Fordern Richtigstellung: Geschäftsführender Gemeinderat Johann Wurzenberger und Altbürgermeister Engelbert Wieser

© KURIER/Wolfgang Atzenhofer

Randegg
12/03/2014

Nach Drohungen will Gemeinderat Klarstellung

Gemeindebürger fühlen sich vom ORF zu Unrecht angeschwärzt. Große Unruhe im Ort vor Gemeinderatssitzung am Donnerstag. Montag gab es sogar kurzfristig Bombenalarm.

von Wolfgang Atzenhofer

Die Gemeinde Randegg im Kleinen Erlauftal kommt nicht zur Ruhe. Im Anschluss an den ORF-Bericht um einen vom desolaten Hof delogierten Landwirt am Ausflugsberg Hochkogel hat es, wie berichtet, eine Lawine an Beschimpfungen und sogar Morddrohungen gegen Gemeinderepräsentanten gegeben. Rund um die für morgen Abend einberufene öffentliche Gemeinderatssitzung sollen nun die Darstellungen in der TV-Sendung "Schauplatz Gericht" widerlegt und klargestellt werden.

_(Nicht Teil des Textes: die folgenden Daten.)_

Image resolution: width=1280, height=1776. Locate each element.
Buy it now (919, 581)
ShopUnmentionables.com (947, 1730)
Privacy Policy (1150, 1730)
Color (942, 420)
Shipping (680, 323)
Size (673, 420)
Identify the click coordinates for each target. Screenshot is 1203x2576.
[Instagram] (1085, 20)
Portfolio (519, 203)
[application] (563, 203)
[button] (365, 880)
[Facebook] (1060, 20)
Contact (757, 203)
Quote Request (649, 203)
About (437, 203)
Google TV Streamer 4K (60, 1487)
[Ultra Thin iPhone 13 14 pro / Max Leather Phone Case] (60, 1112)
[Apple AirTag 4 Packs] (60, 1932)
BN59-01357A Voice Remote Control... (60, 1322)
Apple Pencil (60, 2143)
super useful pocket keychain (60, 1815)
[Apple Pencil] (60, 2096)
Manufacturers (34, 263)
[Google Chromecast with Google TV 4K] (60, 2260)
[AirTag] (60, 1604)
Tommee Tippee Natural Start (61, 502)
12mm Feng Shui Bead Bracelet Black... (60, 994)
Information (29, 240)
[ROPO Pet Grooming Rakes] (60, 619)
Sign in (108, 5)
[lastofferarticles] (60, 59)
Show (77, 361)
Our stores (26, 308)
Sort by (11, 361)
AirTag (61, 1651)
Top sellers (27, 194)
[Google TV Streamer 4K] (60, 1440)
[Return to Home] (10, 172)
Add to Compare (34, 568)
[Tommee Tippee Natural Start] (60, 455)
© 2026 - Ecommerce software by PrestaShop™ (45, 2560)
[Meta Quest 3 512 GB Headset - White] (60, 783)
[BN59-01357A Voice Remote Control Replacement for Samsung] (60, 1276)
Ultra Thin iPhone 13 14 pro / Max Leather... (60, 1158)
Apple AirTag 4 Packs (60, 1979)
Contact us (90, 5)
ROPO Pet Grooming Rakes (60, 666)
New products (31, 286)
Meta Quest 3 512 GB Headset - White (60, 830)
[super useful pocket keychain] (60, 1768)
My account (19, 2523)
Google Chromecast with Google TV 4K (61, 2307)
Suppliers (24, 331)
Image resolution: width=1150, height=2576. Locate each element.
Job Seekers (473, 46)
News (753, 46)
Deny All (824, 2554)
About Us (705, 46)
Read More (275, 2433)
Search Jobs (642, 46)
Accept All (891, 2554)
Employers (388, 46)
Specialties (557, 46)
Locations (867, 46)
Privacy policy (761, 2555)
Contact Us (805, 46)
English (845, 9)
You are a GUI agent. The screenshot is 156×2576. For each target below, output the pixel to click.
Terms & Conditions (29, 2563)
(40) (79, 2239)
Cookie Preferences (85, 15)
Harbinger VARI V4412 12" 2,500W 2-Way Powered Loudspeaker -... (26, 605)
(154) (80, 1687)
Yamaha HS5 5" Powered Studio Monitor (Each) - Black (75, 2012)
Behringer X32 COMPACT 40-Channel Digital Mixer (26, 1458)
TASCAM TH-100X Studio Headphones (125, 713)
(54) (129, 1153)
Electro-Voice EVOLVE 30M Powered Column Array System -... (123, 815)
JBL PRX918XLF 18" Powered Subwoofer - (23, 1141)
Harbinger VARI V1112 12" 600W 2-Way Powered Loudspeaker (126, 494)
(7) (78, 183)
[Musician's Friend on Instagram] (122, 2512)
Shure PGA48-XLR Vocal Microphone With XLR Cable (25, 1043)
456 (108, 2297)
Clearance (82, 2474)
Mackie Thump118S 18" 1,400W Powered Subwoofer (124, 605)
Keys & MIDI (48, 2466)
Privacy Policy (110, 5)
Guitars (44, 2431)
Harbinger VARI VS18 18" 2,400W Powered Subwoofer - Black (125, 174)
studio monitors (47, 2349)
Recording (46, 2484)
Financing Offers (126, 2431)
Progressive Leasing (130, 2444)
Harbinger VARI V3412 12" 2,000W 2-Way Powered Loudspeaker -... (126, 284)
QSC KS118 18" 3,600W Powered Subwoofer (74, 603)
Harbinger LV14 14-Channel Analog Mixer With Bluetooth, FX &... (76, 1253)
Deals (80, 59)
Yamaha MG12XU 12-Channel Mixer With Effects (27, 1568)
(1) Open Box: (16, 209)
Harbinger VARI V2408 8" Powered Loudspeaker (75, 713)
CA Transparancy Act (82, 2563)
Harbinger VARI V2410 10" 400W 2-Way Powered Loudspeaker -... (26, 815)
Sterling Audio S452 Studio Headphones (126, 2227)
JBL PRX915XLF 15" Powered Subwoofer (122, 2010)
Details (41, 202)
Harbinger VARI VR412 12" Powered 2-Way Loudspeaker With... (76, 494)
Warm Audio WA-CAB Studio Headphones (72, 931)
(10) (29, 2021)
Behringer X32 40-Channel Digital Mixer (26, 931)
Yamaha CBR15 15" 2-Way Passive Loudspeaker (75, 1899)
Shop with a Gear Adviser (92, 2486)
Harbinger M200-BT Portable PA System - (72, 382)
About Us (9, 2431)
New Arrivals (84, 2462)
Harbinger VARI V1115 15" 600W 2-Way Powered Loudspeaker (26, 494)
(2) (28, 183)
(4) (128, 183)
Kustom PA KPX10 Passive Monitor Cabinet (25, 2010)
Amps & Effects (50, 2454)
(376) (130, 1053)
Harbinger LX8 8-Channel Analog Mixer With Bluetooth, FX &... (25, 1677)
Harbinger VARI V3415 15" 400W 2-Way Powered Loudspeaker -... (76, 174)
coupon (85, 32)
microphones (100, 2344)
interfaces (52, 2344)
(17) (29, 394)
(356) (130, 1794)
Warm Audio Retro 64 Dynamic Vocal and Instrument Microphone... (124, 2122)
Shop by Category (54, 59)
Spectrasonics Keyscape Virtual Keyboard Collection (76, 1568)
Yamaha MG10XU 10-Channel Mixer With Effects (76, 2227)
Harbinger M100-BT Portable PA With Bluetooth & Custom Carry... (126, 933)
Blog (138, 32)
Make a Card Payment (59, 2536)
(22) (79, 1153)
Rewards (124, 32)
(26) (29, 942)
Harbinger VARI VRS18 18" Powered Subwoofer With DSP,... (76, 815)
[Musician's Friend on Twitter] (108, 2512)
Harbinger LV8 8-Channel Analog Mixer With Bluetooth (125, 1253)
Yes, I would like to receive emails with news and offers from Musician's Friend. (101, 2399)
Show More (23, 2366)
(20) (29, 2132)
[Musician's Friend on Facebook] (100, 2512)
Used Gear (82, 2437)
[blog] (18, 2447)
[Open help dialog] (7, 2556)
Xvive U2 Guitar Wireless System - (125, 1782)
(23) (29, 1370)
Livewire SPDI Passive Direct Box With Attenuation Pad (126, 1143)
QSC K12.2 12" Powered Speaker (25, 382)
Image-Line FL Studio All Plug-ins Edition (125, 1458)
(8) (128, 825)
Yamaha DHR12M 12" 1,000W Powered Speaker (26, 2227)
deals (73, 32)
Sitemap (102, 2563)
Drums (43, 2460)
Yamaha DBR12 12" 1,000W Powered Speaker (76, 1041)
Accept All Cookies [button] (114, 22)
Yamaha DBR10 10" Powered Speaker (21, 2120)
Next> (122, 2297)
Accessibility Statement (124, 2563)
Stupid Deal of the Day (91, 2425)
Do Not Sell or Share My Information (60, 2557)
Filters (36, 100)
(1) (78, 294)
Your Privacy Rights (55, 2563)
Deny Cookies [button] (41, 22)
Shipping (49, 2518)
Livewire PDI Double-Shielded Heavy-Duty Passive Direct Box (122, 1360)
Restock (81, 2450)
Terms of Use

Nervosität und Angst herrschen nach anonymen Drohungen gegen Bürgermeisterin Claudia Fuchsluger und ihren Vorgänger Engelbert Wieser. In dessen Haus wurde Montag angesichts eines verdächtigen Pakets sogar Bombenalarm ausgelöst. Das Paket stellte sich als harmlos heraus.

"Wir wollen Gerechtigkeit und eine Richtigstellung. Es brennt der Hut", sagt der Randegger Gemeinderat Johann Wurzenberger. Morgen sollten dem verantwortlichen ORF-Redakteur Ludwig Gantner alle die Gemeinde betreffenden Fakten zum Fall des Landwirts Leopold W. präsentiert werden. Er sagte zuerst Dreharbeiten zu, zog diese aber am Abend wieder zurück.

Auch Ex-Ortschef Wieser, in dessen Amtszeit das von W. bekämpfte Panoramastüberl am Hochkogel entstand, will morgen dabei sein. Ihm wurde im anonymen Brief ein Unfall angedroht. "Ein Interview für den Schauplatz-Bericht habe ich abgelehnt. Ich bemerkte, dass ich nur Aufputz für den fertigen Bericht sein sollte", erklärt er das Interview-Veto. Den ORF-Redakteur habe er mehrfach aufgefordert bei den Gerichten zu recherchieren, schildert er weiter.

In einer vierseitigen Stellungnahme wehren sich der ORF-Redakteur Gantner und sein Chef Peter Resetarits gegen die Vorwürfe aus Randegg. Die morgige Absage begründet Gantner mit einem zugespielten internen Mail der Bürgermeisterin, in dem sie zur Unterschriftenaktion gegen den ORF-Bericht aufgerufen haben soll. Er habe nichts gegen die Gemeinde Randegg und ist weiter der Ansicht keine Fehler gemacht zu haben, meint Gantner im KURIER-Gespräch. Er ist der Meinung dass dem Landwirt W. auch Unrecht angetan wurde. Mehrmals führt er dabei einen Einsatz der Einsatzeinheit Cobra ins Treffen, die W. und seine mittlerweile verstorbene Mutter aus dem desolaten Hof abgeführt hat.